Le Parlement européen a adopté, mardi 20 janvier, sans le modifier et à une large majorité (417 votes pour, 234 contre, 9 abstentions), le projet de rapport de Borja Giménez Larraz (PPE, espagnol) qui vise à donner un nouvel élan à la réforme de la Loi électorale de l'Union européenne (EUROPE 13766/22).
Devant la presse, M. Giménez Larraz s'est félicité que le PE mette fin à « des années de silence institutionnel » concernant la réforme de 2018 de la Loi électorale, ratifiée par tous les États membres, sauf l'Espagne en raison d'un accord de coalition passé entre les socialistes espagnols et le parti basque.
Selon lui, le Parlement demande clairement que le gouvernement de Pedro Sánchez « cesse de bloquer » cette réforme, qui limite « la fragmentation » de l'hémicycle en introduisant la possibilité pour les pays ayant établi une circonscription unique ou disposant d'au moins 35 eurodéputés d'instaurer un seuil minimum de voix (entre 2 et 5%) pour être élu au PE (EUROPE 12037/6).
Le rapport 'Giménez Larraz' préconise une européanisation des règles électorales en vigueur dans les États membres, en donnant plus de visibilité à l'affiliation européenne des partis politiques nationaux et en facilitant la situation des citoyens mobiles dans l'UE.
Contrairement à la position sur la réforme de la Loi électorale de 2022 qu'avait arrêtée le PE en mai 2022 (EUROPE 12944/1), le rapport ne mentionne pas la création d'une circonscription électorale européenne.
En parallèle, le Parlement requiert une révision ciblée de la Loi électorale afin d'autoriser une eurodéputée enceinte à confier temporairement son vote à un autre élu européen (EUROPE 13751/8).
==============================
Réécrivez le passage sur la réforme de la Loi électorale de l'UE, en commençant à "Devant la presse, M." et en terminant à "PE (EUROPE 12037/6).", et remplacez "fragmentation" par "dispersion". Les lignes qui suivent ne sont pas nécessaires.

Données d'ancrage par coordonnées en pixels
==============================
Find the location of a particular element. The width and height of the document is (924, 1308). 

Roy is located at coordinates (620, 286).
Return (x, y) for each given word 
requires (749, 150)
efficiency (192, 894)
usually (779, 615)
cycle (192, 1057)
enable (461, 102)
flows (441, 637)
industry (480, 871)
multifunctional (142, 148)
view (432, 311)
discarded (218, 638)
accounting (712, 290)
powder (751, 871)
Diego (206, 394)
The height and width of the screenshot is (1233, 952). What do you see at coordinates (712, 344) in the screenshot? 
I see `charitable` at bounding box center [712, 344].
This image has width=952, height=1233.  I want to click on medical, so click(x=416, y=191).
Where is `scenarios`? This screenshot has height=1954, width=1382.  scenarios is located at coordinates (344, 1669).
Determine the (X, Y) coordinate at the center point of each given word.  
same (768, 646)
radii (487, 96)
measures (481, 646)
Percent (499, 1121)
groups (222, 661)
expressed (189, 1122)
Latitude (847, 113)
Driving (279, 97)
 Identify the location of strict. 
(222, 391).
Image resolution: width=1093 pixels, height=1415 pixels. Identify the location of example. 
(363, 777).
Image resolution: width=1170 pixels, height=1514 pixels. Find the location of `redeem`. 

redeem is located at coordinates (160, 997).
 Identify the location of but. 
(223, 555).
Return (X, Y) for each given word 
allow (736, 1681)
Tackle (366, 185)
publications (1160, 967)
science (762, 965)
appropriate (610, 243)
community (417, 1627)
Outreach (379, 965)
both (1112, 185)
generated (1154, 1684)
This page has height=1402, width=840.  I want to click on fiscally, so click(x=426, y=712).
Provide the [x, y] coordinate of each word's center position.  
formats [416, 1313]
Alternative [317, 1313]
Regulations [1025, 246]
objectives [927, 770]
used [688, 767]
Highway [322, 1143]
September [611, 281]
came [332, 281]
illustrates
==============================
- _Réponse ci-dessous_
Devant la presse, M. Giménez Larraz s'est félicité que le PE mette fin à « des années de silence institutionnel » concernant la réforme de 2018 de la Loi électorale, ratifiée par tous les États membres, sauf l'Espagne en raison d'un accord de coalition passé entre les socialistes espagnols et le parti basque.
Selon lui, le Parlement demande clairement que le gouvernement de Pedro Sánchez « cesse de bloquer » cette réforme, qui limite « la dispersion » de l'hémicycle en introduisant la possibilité pour les pays ayant établi une circonscription unique ou disposant d'au moins 35 eurodéputés d'instaurer un seuil minimum de voix (entre 2 et 5%) pour être élu au PE (EUROPE 12037/6).